■ **Angezeigter Text**
···

Die letzte Runde Die Nationalsozialisten durften nun fest mit der Legalisierung ihrer Partei rechnen. Aber auch die Sozialisten rechneten mit dem Ende ihrer illegalen Zeit. Die Regierung würde in ihrer Bedrängnis die Hilfe der sozialistischen Arbeiterschaft benötigen, diese dafür die Gewährung ihrer vollen demokratischen Rechte einhandeln. Zwischen Vertretern der früheren und der nunmehrigen legalen „ständischen“ Gewerkschaften waren schon lange Zeit Besprechungen geführt worden. Die Lage Österreichs nach außen und die der Regierung Schuschniggs im Innern war verzweifelt. Seiss-Inquart bemühte sich zwar loyal zu bleiben und erklärte dies am 17. Februar auch Hitler.
Der britische Außenminister Eden war eben gestürzt, eine Hilfe Italiens in der gegenwärtigen Situation nicht zu erwarten, wenn auch Mussolini noch gegen den Anschluß eingestellt war. In Frankreich wurde der Gedanke einer Volksabstimmung laut, eine überraschende Wendung, da gerade Frankreich bis vor kurzem eine Volksabstimmung als Vertragsbruch bezeichnet hatte. Der englische Botschafter in Berlin, Henderson, konferierte am 3. März mit Hitler über den Vorschlag einer Volksabstimmung, erhielt aber eine ausweichende Antwort.

···

■ **Gegebene Daten**

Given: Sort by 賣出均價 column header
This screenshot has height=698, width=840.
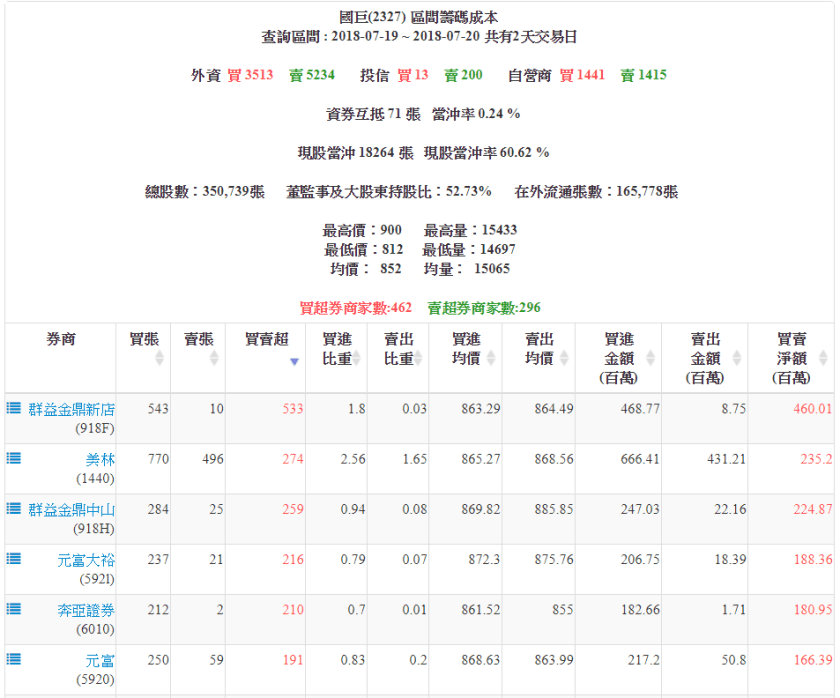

···

■ **Aufgabenstellung**
Schreiben Sie den Abschnitt des Textes über die Lage Österreichs von „Der britische Außenminister“ bis „eine ausweichende Antwort.“ erneut ab und tauschen Sie dabei „Volksabstimmung“ gegen „Plebiszit“ aus.

■ **Schriftliche Antwort**
Der britische Außenminister Eden war eben gestürzt, eine Hilfe Italiens in der gegenwärtigen Situation nicht zu erwarten, wenn auch Mussolini noch gegen den Anschluß eingestellt war. In Frankreich wurde der Gedanke einer Plebiszit laut, eine überraschende Wendung, da gerade Frankreich bis vor kurzem eine Plebiszit als Vertragsbruch bezeichnet hatte. Der englische Botschafter in Berlin, Henderson, konferierte am 3. März mit Hitler über den Vorschlag einer Plebiszit, erhielt aber eine ausweichende Antwort.